● What you have to do:
Copy the records below exactly, leaving out any pictures.

Stored items
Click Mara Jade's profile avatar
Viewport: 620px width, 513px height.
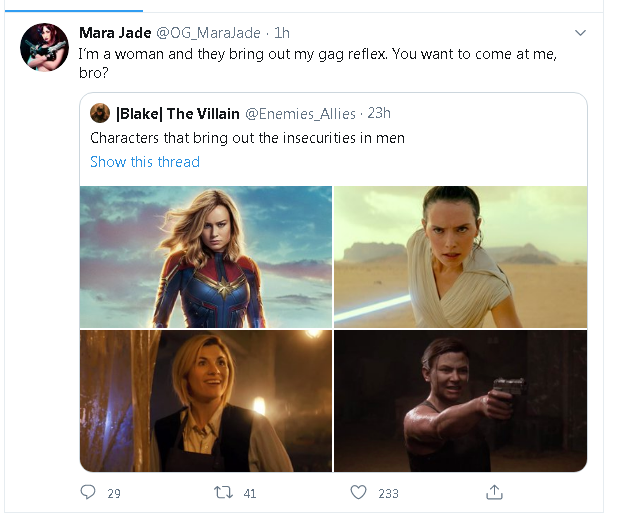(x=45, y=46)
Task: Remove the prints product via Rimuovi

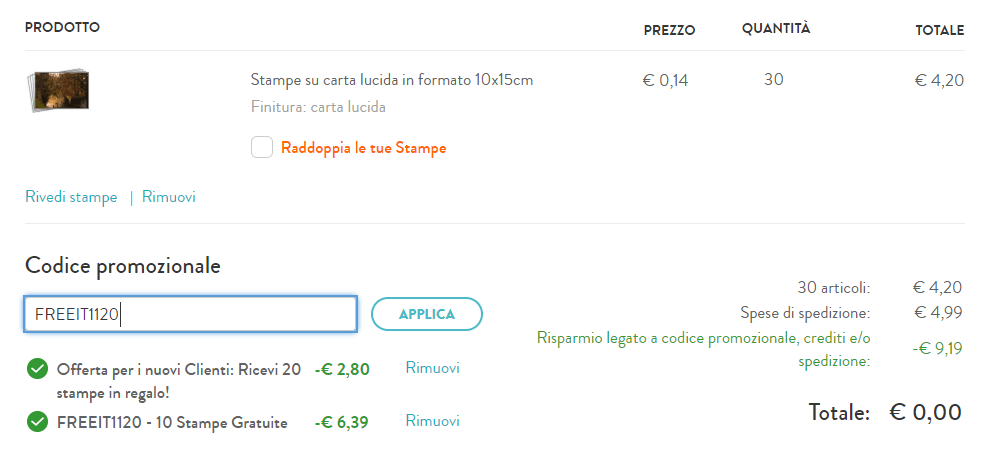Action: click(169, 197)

● Result:
Click Mara Jade's profile avatar
Viewport: 620px width, 513px height.
(x=45, y=46)
Task: Remove the prints product via Rimuovi

Action: click(169, 197)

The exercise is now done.